## [Список задач]
(A) Переведите на английский язык предложение из текста о духовной и мирской власти: «Такой авторитет, как нечто чуждое, вызывает несогласие и протест».
(B) Кто, согласно тексту о духовной и мирской власти, властным словом обличил Ивана Грозного?
(C) Продолжите текст о духовной и мирской власти, начав сразу после его последнего предложения.

## [Текст для чтения]
--
Христос не соперничал с кесарем и не боролся с ним, и истинные представители Христова
Царства никогда не соперничали с властями земными. Не соперничал с князем московским
митрополит Алексий, а покровительствовал ему; не соперничал с Иваном Грозным митрополит
Филипп, но властным словом обличил его и мученичеством своим показал истинное
превосходство духовного начала. Святители православные не тягались и не боролись
с мирскою властью — тягались и боролись с нею издавна римские папы, и если бы
мы даже не имели прямых свидетельств о сочувствии патриарха Никона папству, одни
его отношения к царю достаточно показывали бы, чей дух внесен им в русскую иерархию.
Потянувшись за приманкою земной власти, иерархия обнаружила первое
уклонение от своего истинного призвания; за ним последовало второе, еще более
решительное. Отступивши от христианского идеала, иерархия тем самым роняет свой
нравственный авторитет в глазах христианского народа, теряет свою внутреннюю духовную
связь с ним — ей остается только внешний принудительный авторитет. Такой авторитет,
как нечто чуждое, вызывает несогласие и протест. Но иерархия, раз ставши в положение
внешней власти, смотрит на несогласие с собою как на преступное возмущение и отвечает
на него преследованиями и казнями. В защиту авторитета и единства церковного воздвигаются
плахи и костры; духовной власти нужна не только корона, но и меч государственный.
--
## [Исходные данные]
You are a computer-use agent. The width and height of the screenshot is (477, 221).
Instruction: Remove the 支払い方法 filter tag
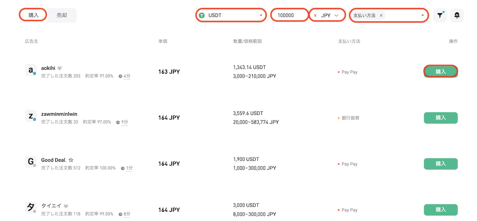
--
## [Ответы к заданиям]
(A) Such authority, as something alien, provokes disagreement and protest.

(B) Митрополит Филипп.

(C)
Когда Апостол Петр в саду Гефсиманском вынул меч в защиту Христа,
Христос остановил и осудил его. В защиту ли Христа вынула свой меч русская иерархия?
На Христа ли нападали раскольники? Или патриарх Никон со своими исправленными
книгами был дороже Христа? Или протопоп Аввакум с товарищами былы хуже рабов первосвященнических?
Кого и что ограждали застенками и кострами русские архиереи, пусть они сами скажут,
— послушаем их собственное признание:
В 1682 г., во время стрелецкой смуты, один из старообрядцев,
Павел Даниловец, сказал, обращаясь к патриарху Иоакиму: “Правду говоришь, святейший
владыко, что вы на себе Христов образ носите; но Христос сказал: “Научитеся от
Мене, яко кроток и смирен сердцем”, — а не срубами, не огнем и мечом грозил. Велено
повиноваться наставникам, но повелено не слушать и Ангела, если не то возвещает.
Что за ересь и хула двумя перстами креститься, за что же тут жечь и пытать?” И
что же отвечает патриарх? Мы за крест и молитву не жжем и не пытаем, жжем за то,
что нас еретиками называли и не повинуются св. церкви, а креститесь как хотите”.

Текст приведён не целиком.